_The records_
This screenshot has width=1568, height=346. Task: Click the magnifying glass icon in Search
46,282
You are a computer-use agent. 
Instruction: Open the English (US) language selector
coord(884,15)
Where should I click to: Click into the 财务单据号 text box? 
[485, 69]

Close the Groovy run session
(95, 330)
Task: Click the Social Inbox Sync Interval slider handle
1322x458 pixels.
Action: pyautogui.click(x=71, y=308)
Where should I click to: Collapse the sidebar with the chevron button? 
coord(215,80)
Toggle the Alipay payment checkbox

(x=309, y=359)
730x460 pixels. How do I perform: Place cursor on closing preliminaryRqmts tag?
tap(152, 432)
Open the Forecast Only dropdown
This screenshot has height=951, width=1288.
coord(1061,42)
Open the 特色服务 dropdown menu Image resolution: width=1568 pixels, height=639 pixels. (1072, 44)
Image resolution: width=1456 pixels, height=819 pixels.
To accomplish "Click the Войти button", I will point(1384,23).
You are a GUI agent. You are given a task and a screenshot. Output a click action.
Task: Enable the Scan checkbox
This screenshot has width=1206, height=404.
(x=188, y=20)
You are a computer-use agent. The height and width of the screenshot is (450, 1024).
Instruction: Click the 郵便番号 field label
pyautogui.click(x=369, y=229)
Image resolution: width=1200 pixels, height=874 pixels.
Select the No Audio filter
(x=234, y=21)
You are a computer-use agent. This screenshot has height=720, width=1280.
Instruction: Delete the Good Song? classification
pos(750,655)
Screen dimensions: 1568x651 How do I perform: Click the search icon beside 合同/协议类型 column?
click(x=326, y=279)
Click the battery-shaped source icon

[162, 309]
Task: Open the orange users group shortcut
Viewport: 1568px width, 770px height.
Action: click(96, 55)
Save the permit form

_Written instruction_
Copy the rows exactly, starting at the line that contains "Where should I click to: Collapse" and ending at the line that contains "(x=234, y=21)".

_Finished answer_
Where should I click to: Collapse the sidebar with the chevron button? 
coord(215,80)
Toggle the Alipay payment checkbox

(x=309, y=359)
730x460 pixels. How do I perform: Place cursor on closing preliminaryRqmts tag?
tap(152, 432)
Open the Forecast Only dropdown
This screenshot has height=951, width=1288.
coord(1061,42)
Open the 特色服务 dropdown menu Image resolution: width=1568 pixels, height=639 pixels. (1072, 44)
Image resolution: width=1456 pixels, height=819 pixels.
To accomplish "Click the Войти button", I will point(1384,23).
You are a GUI agent. You are given a task and a screenshot. Output a click action.
Task: Enable the Scan checkbox
This screenshot has width=1206, height=404.
(x=188, y=20)
You are a computer-use agent. The height and width of the screenshot is (450, 1024).
Instruction: Click the 郵便番号 field label
pyautogui.click(x=369, y=229)
Image resolution: width=1200 pixels, height=874 pixels.
Select the No Audio filter
(x=234, y=21)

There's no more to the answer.